Museums vs. private collectors

The need for preservation and access leads me to my second point, namely, the distinction between private collectors on the one hand and museums and other public institutions on the other. In my view, private collecting, by definition, does not serve the interest of the general public. Museums’ role, by contrast, is principally to educate the public and to serve as repositories of our shared historic and artistic patrimony. In this perspective, museums are the most natural and fitting institutions to serve the internationalist ideal. Ultimately, it isn’t really relevant whether a find from Pompei (especially if it is a duplicate) ends up in a museum in Naples, Italy or in Naples, Florida, as long as the integrity of its context is maintained and the object is kept in the public domain.

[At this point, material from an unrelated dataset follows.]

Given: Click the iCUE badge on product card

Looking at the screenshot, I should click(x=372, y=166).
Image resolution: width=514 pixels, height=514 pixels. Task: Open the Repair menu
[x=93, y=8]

Accessibility is indeed a key issue. Both scholars and lay people in different parts of the world should be given the opportunity to enjoy and share the knowledge of “the common cultural heritage of mankind”. Also, archaeological materials, possibly more than any other historical documents, often need to be re-examined and reevaluated, for instance in the light of new dating techniques being developed, or for comparative or quantitative studies when new materials are discovered in the course of more recent excavations. Guaranteeing adequate access to private collections would be very difficult, if not impossible; indeed, in many countries it would require radical changes in the laws regulating private property.

Bearing this in mind, museums have the responsibility to lead the way in setting the ethical standards in the art world. They should all adopt strict codes of ethics and careful acquisition policies, and where these are already in place, commit themselves to strengthen the often-too-vague guidelines and observe them consistently.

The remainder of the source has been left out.